When it comes to micro-blogging (the dusty, non-proprietary phrase we used to use for what we now mostly just call tweeting), using Mastodon feels 100% better than depending on the stability of a private platform whose future depends entirely on the whims of a capricious bigot, but I still feel that nerd-pang to hold my online things even closer.
Good thing I have a blog! And yet…
I’ll confess, I find myself freezing almost every time I set out to write something here. Does the idea warrant an entire post? What if I just want to share a link, or fire off a quick dad joke? In that sense, a blog doesn’t seem like an ideal way to capture the spectrum of things I type out into the world.
Redesign-Driven Development
This is all rattling around my brain as I continue to poke at a news-y redesign I started way back in the summer of 2020. Here’s a semi-recent mockup:

The home page layout — which draws (rather obviously) from print and online news — feels like an excellent vessel for tweet-sized tidbits or one-off photos that don’t really work as an entire blog post.
But how do I get them in there...? 🤔
A Hundred Tiny CMSes with “PESOS”
I’m coming around to the idea that the next version of my blog that’s in my head doesn’t jibe well with the Markdown-driven Git repo setup I currently have.
Creating tweet-sized content via individual text files is a pain. Faving links to share should take a tap or two, at most. And buddy, you can forget adding a photo or five; there just isn’t any reasonable repo-based substitute for the simplicity of posting to Instagram. Et cetera.
I’ve toyed with the idea of switching to one of the industrial-grade CMSes I use for building web systems in my day job.

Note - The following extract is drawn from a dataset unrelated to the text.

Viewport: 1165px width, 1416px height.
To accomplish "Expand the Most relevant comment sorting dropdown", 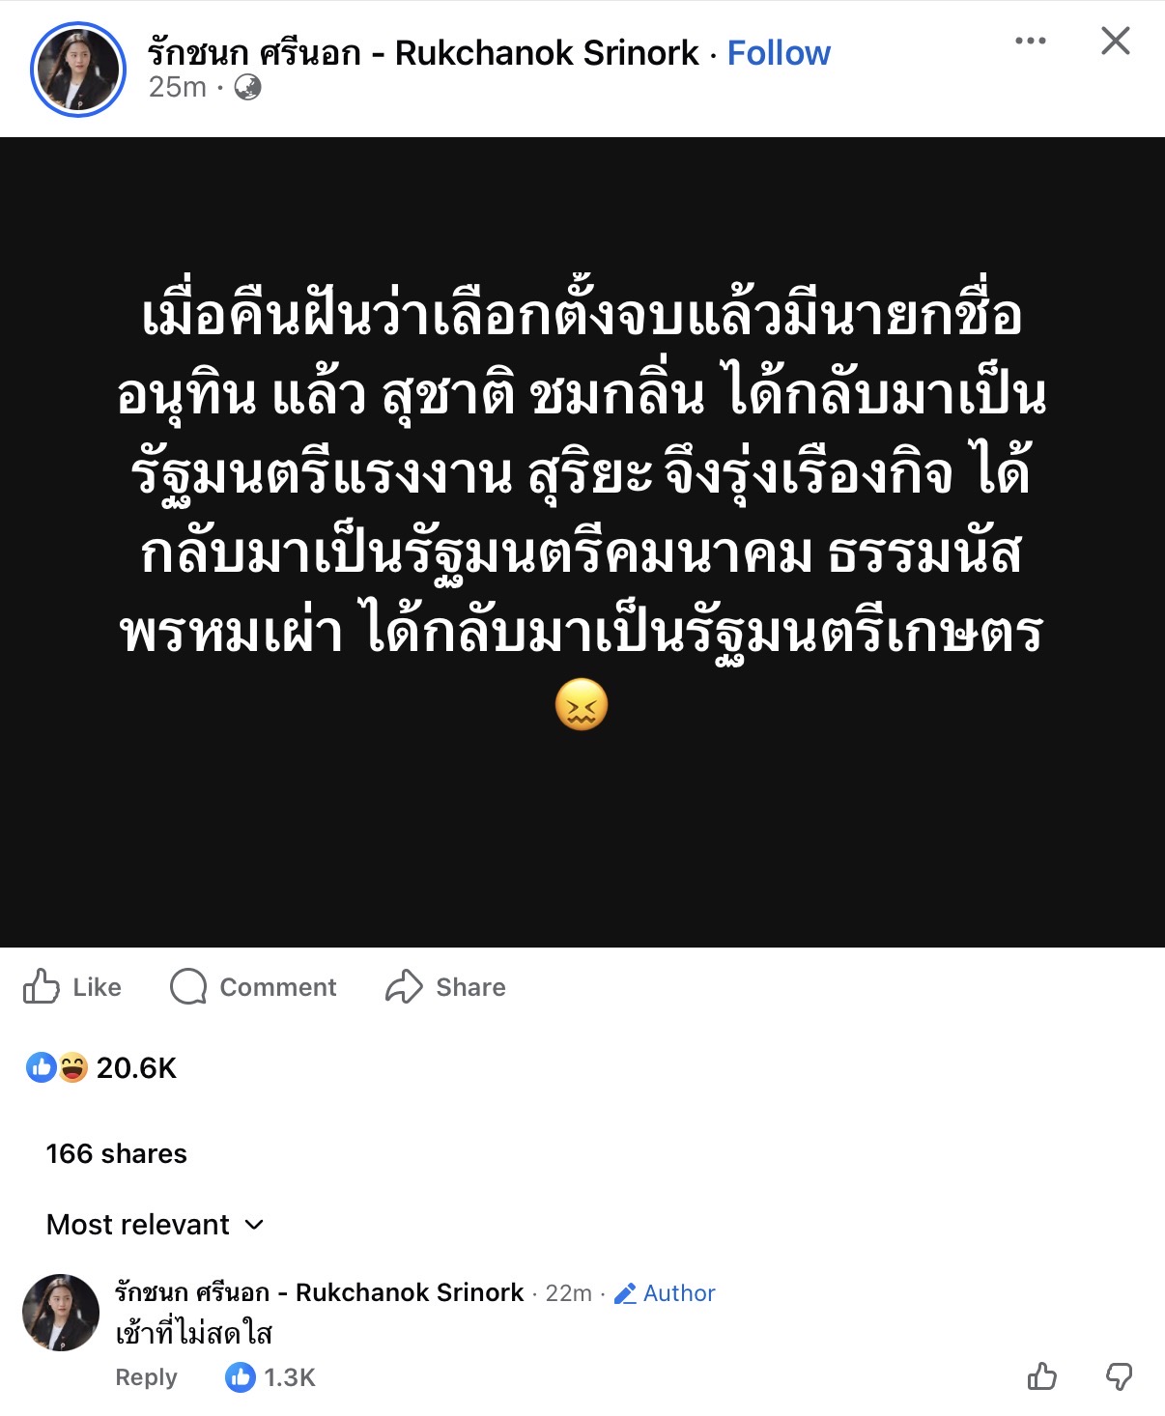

They’re great! But they’re built for teams of content editors, and I’m just one guy. More importantly, none of them seem well-suited for my mobile-first personal posting habits: noodling around on my phone, firing off stupid one-liners, and sharing links I think other people might enjoy.
I could spend the next year filling my down-time building a bespoke CMS that works exactly the way I want it to (reader, I’ve considered it!), but I’m old enough to know better than that by now.
Instead, I think I might experiment with a constellation of tools that are purpose-built for specific kinds of content:
- Mastodon for tweet-sized text
- Pixelfed (perhaps) for posting images. (Or maybe a return to the late-great Flickr?)
- A bookmarking service with an API (and some indication they’re in it for the long haul…)
Using Eleventy’s top-notch data layer to bring all those ingredients together and build a single website I own is, I think, at the heart of the PESOS approach to content ownership — “Publish Elsewhere, Syndicate (to your) Own Site”.